If two points are selected at random from the interval $\left [0,1\right ]$, what is the probability that the distance between them is less than one fourth?
Source: NCTM Mathematics Teacher, February 2006

SOLUTION

Consider two points $A(0,0)$ and $B(1/4,0)$ on the $\left [0,1\right ]$ interval. Create an isosceles right triangle $ABC$ by drawing a perpendicular $\overline{BC}$ of length $1/4$ to $\overline{AB}$.

Keeping the length of the segment $\overline{AB}$ at a fixed value of $1/4$, move the segment $\overline{AB}$ from left to right until $A$ is at $(3/4,0)$ and $B$ at $(1,0)$. As the segment $\overline{AB}$ moves from left to right the isosceles right triangle $ABC$ moves within the confines of the trapezoid $ABEF$ from the lower left corner to the upper right hand corner ending at the location of triangle $DEF$.

What we have done is convert the problem of two points $A$ and $B$ on the interval $\left [0,1\right ]$ to the problem of an isosceles right triangle $ABC$ moving inside the trapezoid $ABEF$. The probability that the distance between $A$ and $B$ is less than one fourth equals the probability that the isosceles right triangle $ABC$ stays within the confines of the trapezoid $ABEF$.

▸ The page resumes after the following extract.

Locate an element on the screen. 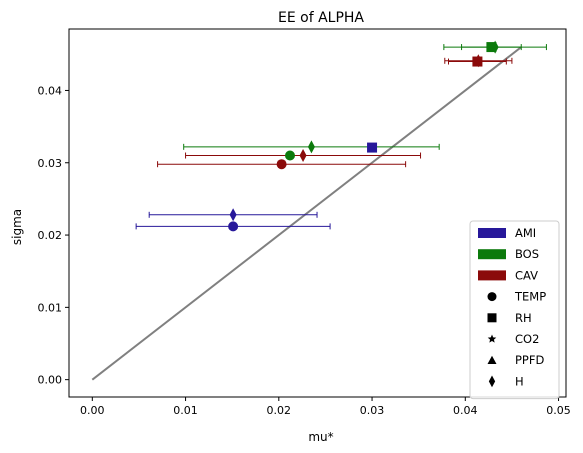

The sample space is the isosceles right triangle of side length $1$. Its area equals $(1/2)1^2=1/2$.

The figure shows that the trapezoid is made up of $7$ isosceles triangles $ABC$.
Area of trapezoid = $7(1/2)(1/4)^2 = 7/32$
Probability that the distance between $A$ and $B$ is less than $1/4$ equals
$7/32\div 1/2=7/16$

Answer: $7/16$

Alternative solution
Let $A(x_A,0)$ and $B(x_B,0)$ two points on the interval $\left [0,1\right]$. We want $|x_A-x_B|<1/4$.

The diagonal from $(0,0)$ to $(1,1)$ in the above figure is the set of points $A$ and $B$ such that $x_A=x_B$. The line above the diagonal is the set of points $x_B-x_A=1/4$ and the line under it is the set of points $x_B-x_A=\textrm{-}1/4$. As long as the coordinates $(x_A,x_B)$ stay inside the region delineated by these two lines, $|x_A-x_B|<1/4$.
The square of side $1$ represents the sample space; its area equals $1^2=1$.
Area of the region = area of square – area of two isosceles right triangles of side length $3/4$
$=1-2(1/2)(3/4)^2= 7/16$
Probability that the distance between $A$ and $B$ is less than $1/4$ equals
$7/16\div 1=7/16$